What is being asked: Leave out every picture, and output exactly the lines from the line containing "Image resolution: width=1492" through the last line of the data.

+---+

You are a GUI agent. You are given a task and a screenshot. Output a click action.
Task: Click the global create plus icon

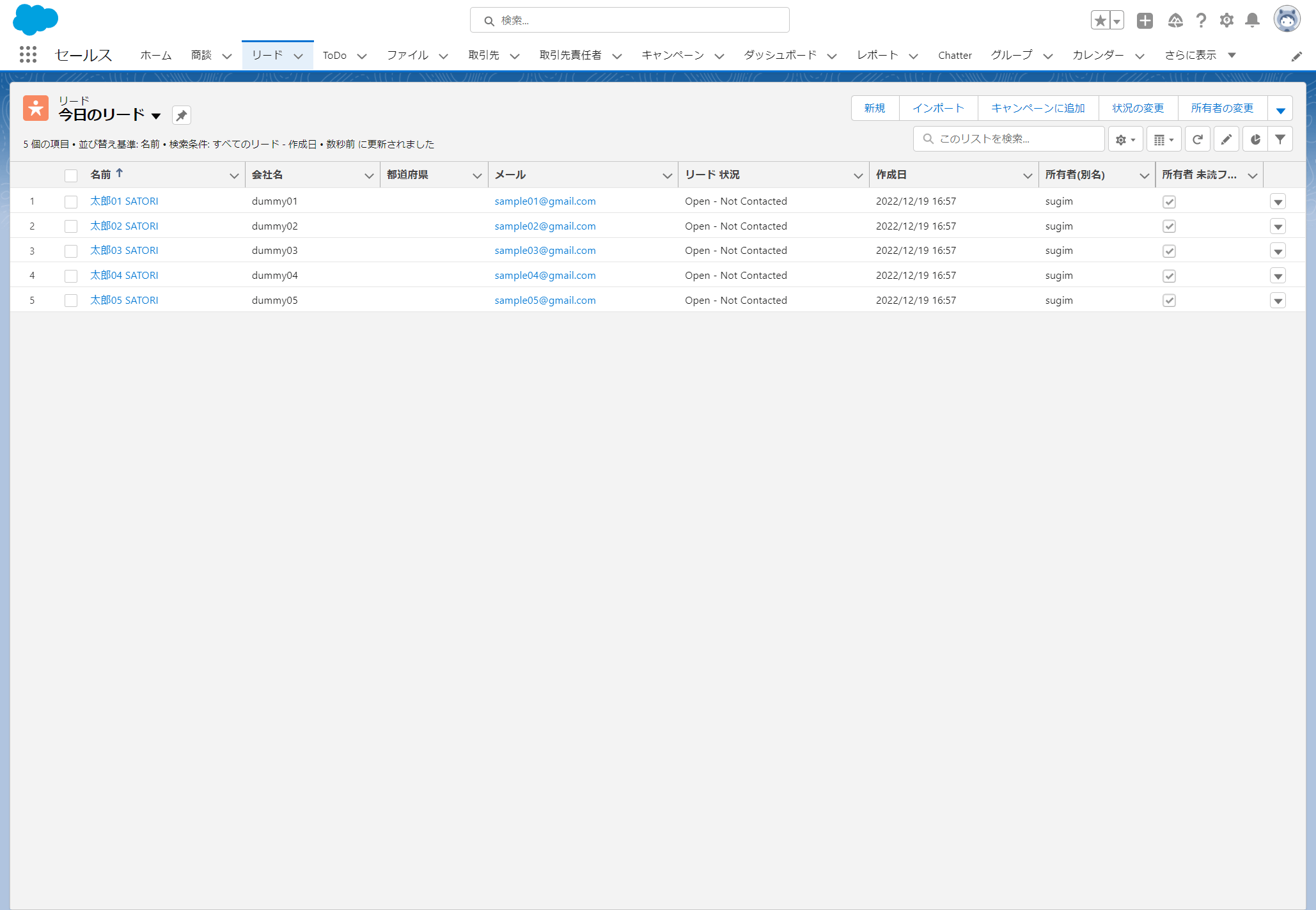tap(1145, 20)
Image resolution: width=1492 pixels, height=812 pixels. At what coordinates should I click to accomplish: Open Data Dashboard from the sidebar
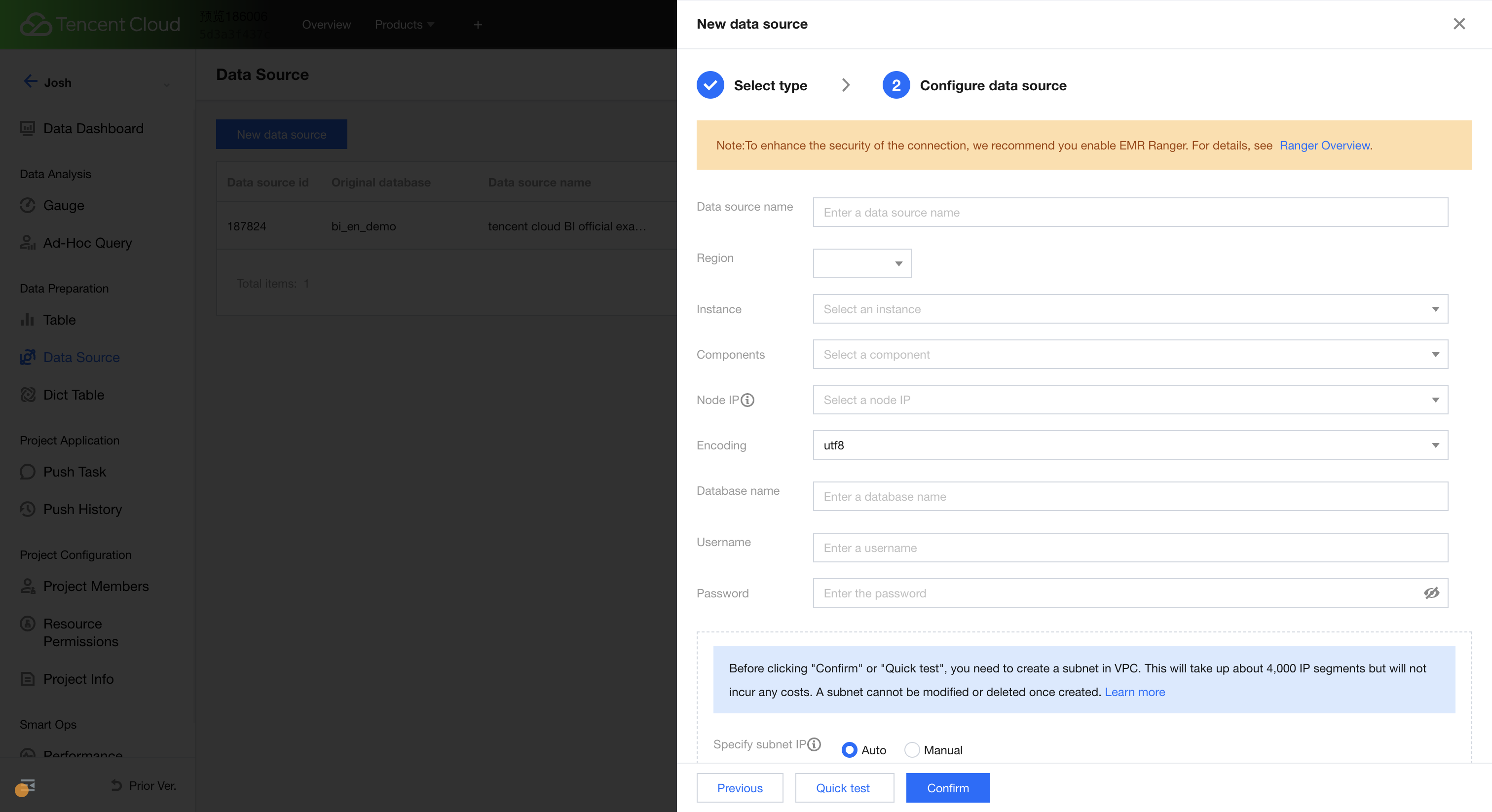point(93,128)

+---+

Response to the exercise:
Image resolution: width=1492 pixels, height=812 pixels. At what coordinates should I click to accomplish: Open Data Dashboard from the sidebar
point(93,128)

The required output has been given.